The Southern California Golf Association -- A 100 Year History
Number two of a five part series
by Robert D. Thomas
Copyright (c) 1999
Prologue -- 1920 - 1939: Peace, Prohibition, Prosperity... and a Crash
From darkness to light, from bitter cold to blazing warmth, from depth to height. Whatever metaphor you choose, America in 1920 had emerged from four long cruel war years to the threshold of a dazzling new era, one that was marked by peace and prosperity and tempered by prohibition. It seemed as if it would last forever, but finally, an era characterized by flappers and the Charleston would evaporate into the worst of times: the Great Depression and World War II.
A confluence of events fueled the amazing decade that would become known as "The Roaring Twenties."
The great immigration wave of the last half of the 19th century, which had seen the United States population more than triple between 1850 and 1900, continued unabated as another 30 million people streamed onto America's shores in the first two decades of the 20th century.
California's growth was even more astounding. From just under 1.5 million people at the turn of the century, the state's population more than doubled to more than 3.4 million by 1920. Another 2.2 million would become California residents in the next 10 years.
Moreover, this was a confident, buoyant nation. A people who had just "won" the "war to end all wars" and had swept aside the ravages of "demon rum" were now ready to reap the benefits of those "great crusades." American industry -- riding the magic words of "assembly-line production" best exemplified by Henry Ford's thriving automobile company -- was ready to oblige. Mass production, coupled with the easy availability and growing acceptance of installment credit, sent the American economy soaring into the stratosphere.
Perhaps nothing so characterized America in the Roaring Twenties as its love affair with sports. Whether it was the victory aspect that satisfied America's pent-up need for winning or the outdoor element that appealed to an increasingly urbanized society, sports became deeply embedded into the American psyche during the 1920s. Babe Ruth, Jack Dempsey, Notre Dame's Four Horsemen and a golfer named Jones all captured the imagination of the American public.
Even before Bobby Jones burst onto the scene in the 1920s, an amateur golfer named Francis Ouimet had captured the fancy of Americans by winning the 1913 U.S. Open, defeating famed British pros Harry Vardon and Ted Ray in a playoff at The Country Club in Brookline, Mass. Ouimet's victory gave golf a prominence with the American public that it has never lost.

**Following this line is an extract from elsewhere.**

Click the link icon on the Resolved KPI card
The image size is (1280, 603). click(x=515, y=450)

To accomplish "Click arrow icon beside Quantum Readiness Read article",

It's also worth noting that the popularity of sports in general -- and golf in particular -- is due in large measure to the millions of prosaic words penned by such newspaper reporters such as Grantland Rice, Herbert Warren Wind, Dan Jenkins and Jim Murray. As Murray once noted: "Sportswriters may owe a lot to athletes but athletes owe everything to sportswriters."
From automobiles to sporting events, from John D. Rockefeller to Bobby Jones, the 20s proved to be a golden age, one that seemingly would never end... until "Black Monday" -- October 29, 1929 -- brought it all to a crashing halt.